Assigned task: Exact copies of the lines from the line containing "Click the credits scrollbar up arrow" through the last line of the entries below are the whole answer.

--- START ---

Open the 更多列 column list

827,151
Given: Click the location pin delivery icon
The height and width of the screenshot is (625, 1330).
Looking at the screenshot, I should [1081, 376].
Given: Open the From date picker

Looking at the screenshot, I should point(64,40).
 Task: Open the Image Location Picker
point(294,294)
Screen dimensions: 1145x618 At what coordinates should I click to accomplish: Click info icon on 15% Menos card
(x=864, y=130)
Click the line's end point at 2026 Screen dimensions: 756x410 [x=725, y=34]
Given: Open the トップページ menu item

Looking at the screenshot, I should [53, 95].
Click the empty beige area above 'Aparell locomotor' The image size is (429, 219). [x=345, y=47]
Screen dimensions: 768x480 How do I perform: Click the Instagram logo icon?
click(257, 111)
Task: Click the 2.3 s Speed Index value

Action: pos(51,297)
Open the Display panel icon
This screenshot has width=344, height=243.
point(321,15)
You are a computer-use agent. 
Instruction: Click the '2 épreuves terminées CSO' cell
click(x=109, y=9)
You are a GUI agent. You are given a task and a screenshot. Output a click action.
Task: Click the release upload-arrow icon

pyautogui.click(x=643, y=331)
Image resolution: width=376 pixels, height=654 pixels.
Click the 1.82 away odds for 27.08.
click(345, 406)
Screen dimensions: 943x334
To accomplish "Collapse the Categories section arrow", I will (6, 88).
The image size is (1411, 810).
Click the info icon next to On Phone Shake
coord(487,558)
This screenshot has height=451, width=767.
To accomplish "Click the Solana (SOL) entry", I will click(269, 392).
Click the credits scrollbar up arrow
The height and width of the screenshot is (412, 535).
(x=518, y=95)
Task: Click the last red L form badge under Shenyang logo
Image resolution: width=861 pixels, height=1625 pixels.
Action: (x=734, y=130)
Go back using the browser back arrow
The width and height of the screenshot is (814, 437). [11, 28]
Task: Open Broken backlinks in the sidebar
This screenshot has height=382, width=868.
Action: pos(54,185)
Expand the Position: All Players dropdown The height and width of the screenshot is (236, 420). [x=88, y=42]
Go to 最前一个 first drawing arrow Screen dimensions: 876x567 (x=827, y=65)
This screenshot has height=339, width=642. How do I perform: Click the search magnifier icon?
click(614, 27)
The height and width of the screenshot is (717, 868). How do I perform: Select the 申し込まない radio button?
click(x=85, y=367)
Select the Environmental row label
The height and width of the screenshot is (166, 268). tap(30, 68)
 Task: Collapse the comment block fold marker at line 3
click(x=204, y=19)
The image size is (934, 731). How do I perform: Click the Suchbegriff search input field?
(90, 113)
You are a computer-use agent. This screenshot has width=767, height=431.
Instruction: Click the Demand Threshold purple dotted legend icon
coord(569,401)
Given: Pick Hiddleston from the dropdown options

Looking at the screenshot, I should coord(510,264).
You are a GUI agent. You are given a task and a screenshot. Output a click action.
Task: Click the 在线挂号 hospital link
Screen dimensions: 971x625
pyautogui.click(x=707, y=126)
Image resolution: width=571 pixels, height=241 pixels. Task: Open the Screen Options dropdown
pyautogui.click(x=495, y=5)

--- END ---

Solution for this task:
Click the credits scrollbar up arrow
The height and width of the screenshot is (412, 535).
(x=518, y=95)
Task: Click the last red L form badge under Shenyang logo
Image resolution: width=861 pixels, height=1625 pixels.
Action: (x=734, y=130)
Go back using the browser back arrow
The width and height of the screenshot is (814, 437). [11, 28]
Task: Open Broken backlinks in the sidebar
This screenshot has height=382, width=868.
Action: pos(54,185)
Expand the Position: All Players dropdown The height and width of the screenshot is (236, 420). [x=88, y=42]
Go to 最前一个 first drawing arrow Screen dimensions: 876x567 (x=827, y=65)
This screenshot has height=339, width=642. How do I perform: Click the search magnifier icon?
click(614, 27)
The height and width of the screenshot is (717, 868). How do I perform: Select the 申し込まない radio button?
click(x=85, y=367)
Select the Environmental row label
The height and width of the screenshot is (166, 268). tap(30, 68)
 Task: Collapse the comment block fold marker at line 3
click(x=204, y=19)
The image size is (934, 731). How do I perform: Click the Suchbegriff search input field?
(90, 113)
You are a computer-use agent. This screenshot has width=767, height=431.
Instruction: Click the Demand Threshold purple dotted legend icon
coord(569,401)
Given: Pick Hiddleston from the dropdown options

Looking at the screenshot, I should coord(510,264).
You are a GUI agent. You are given a task and a screenshot. Output a click action.
Task: Click the 在线挂号 hospital link
Screen dimensions: 971x625
pyautogui.click(x=707, y=126)
Image resolution: width=571 pixels, height=241 pixels. Task: Open the Screen Options dropdown
pyautogui.click(x=495, y=5)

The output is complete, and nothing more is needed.